- **Instructions to follow**
Set down each entry as it stands. Skip the pictures.

______________________________

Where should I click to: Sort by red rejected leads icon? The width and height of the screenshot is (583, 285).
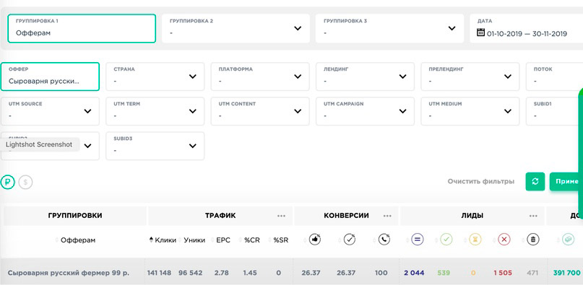pyautogui.click(x=504, y=240)
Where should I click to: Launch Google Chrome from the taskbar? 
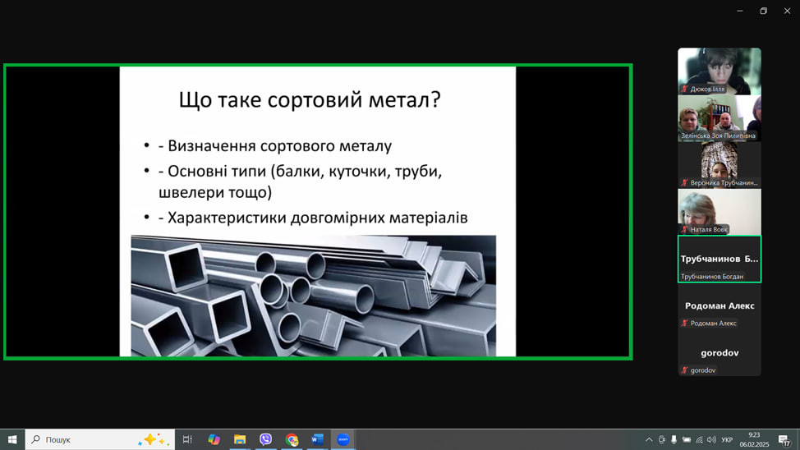[292, 439]
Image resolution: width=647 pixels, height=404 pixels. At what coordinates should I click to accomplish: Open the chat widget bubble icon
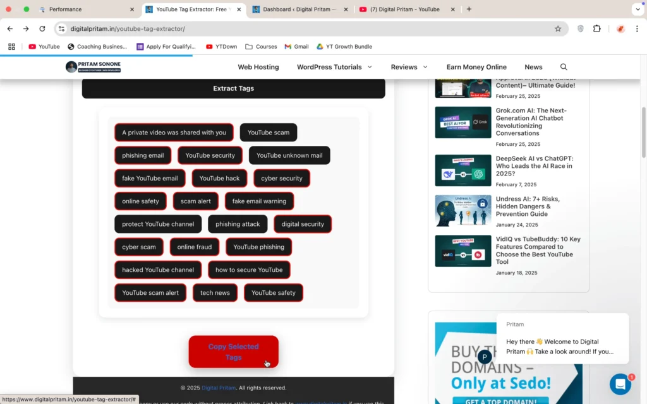[620, 384]
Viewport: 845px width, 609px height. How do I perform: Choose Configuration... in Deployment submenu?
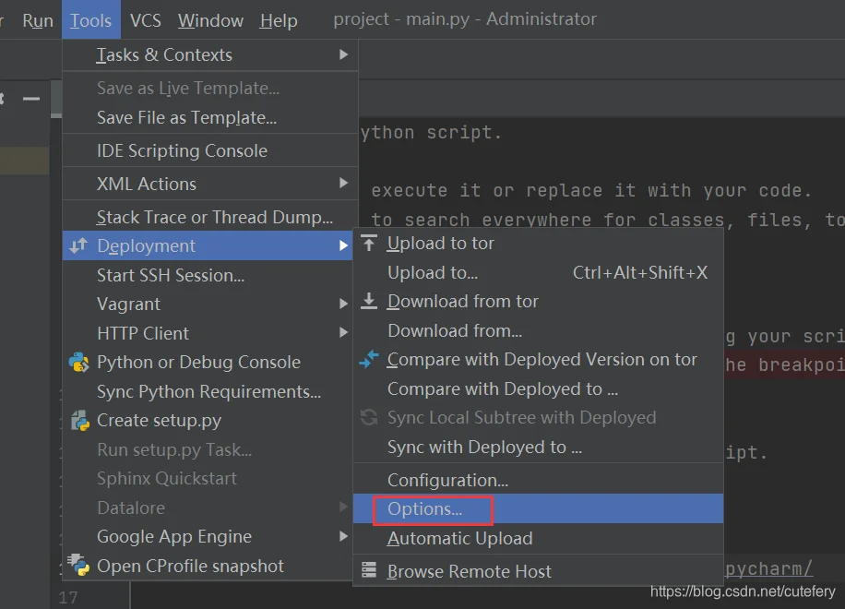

______________________________

- **Answer to this task**
Where should I click to: Sort by red rejected leads icon? The width and height of the screenshot is (583, 285).
pyautogui.click(x=504, y=240)
Where should I click to: Launch Google Chrome from the taskbar? 
[292, 439]
Image resolution: width=647 pixels, height=404 pixels. At what coordinates should I click to accomplish: Open the chat widget bubble icon
[620, 384]
Viewport: 845px width, 609px height. How do I perform: Choose Configuration... in Deployment submenu?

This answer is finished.